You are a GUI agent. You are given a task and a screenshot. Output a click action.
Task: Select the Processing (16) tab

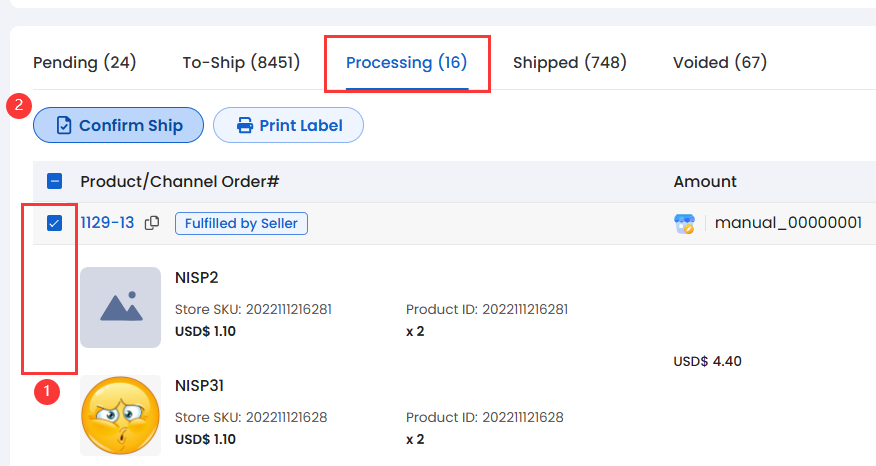[406, 62]
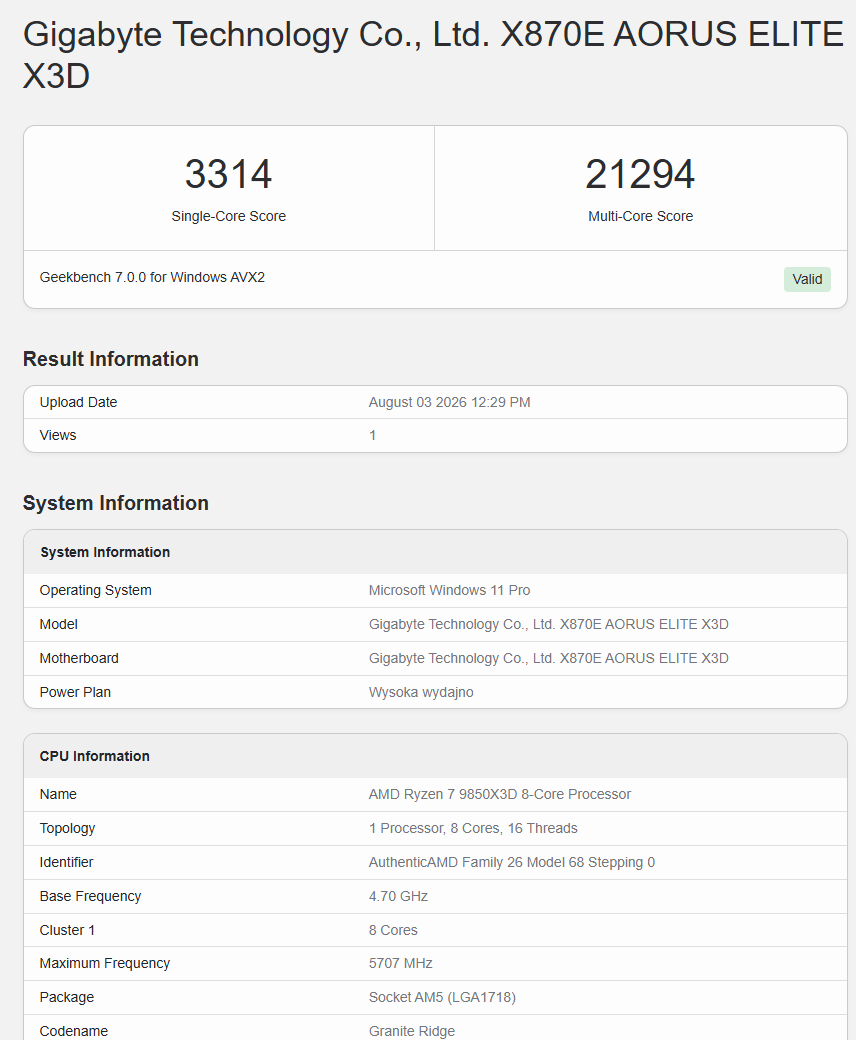Screen dimensions: 856x1040
Task: Click the 3314 single-core score number
Action: [x=228, y=174]
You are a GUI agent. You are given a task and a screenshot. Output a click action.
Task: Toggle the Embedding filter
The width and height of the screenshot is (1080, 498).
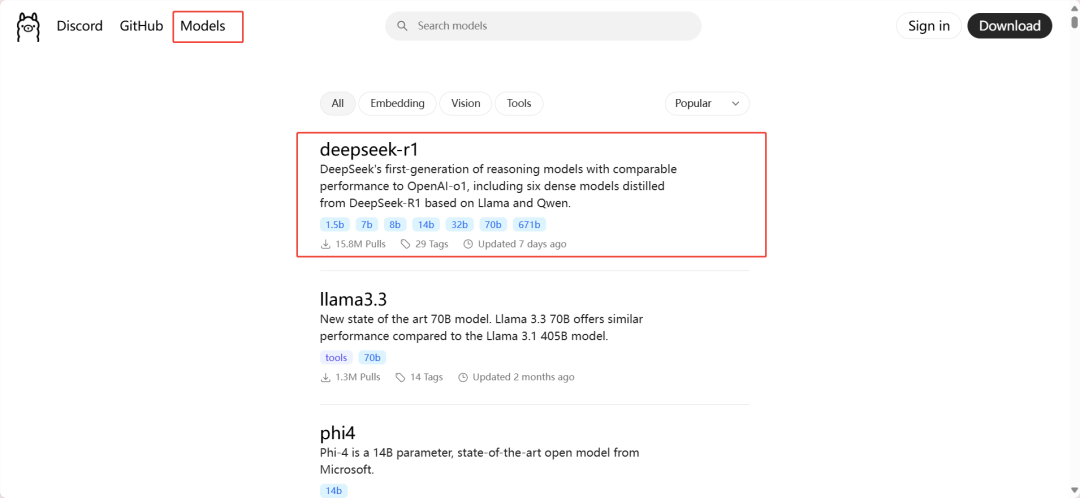click(x=397, y=103)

**WORK TO COMPLETE:**
Rewrite all of the items above, replacing every occurrence of "GUI agent" with "interface assistant" and keeping everything else the same. Omit the pictures from your answer.

**RESULT OF THIS EXERCISE:**
You are a interface assistant. You are given a task and a screenshot. Output a click action.
Task: Select the Processing (16) tab

[406, 62]
Screen dimensions: 856x1040
Task: Click the 3314 single-core score number
Action: [x=228, y=174]
You are a interface assistant. You are given a task and a screenshot. Output a click action.
Task: Toggle the Embedding filter
The width and height of the screenshot is (1080, 498).
click(x=397, y=103)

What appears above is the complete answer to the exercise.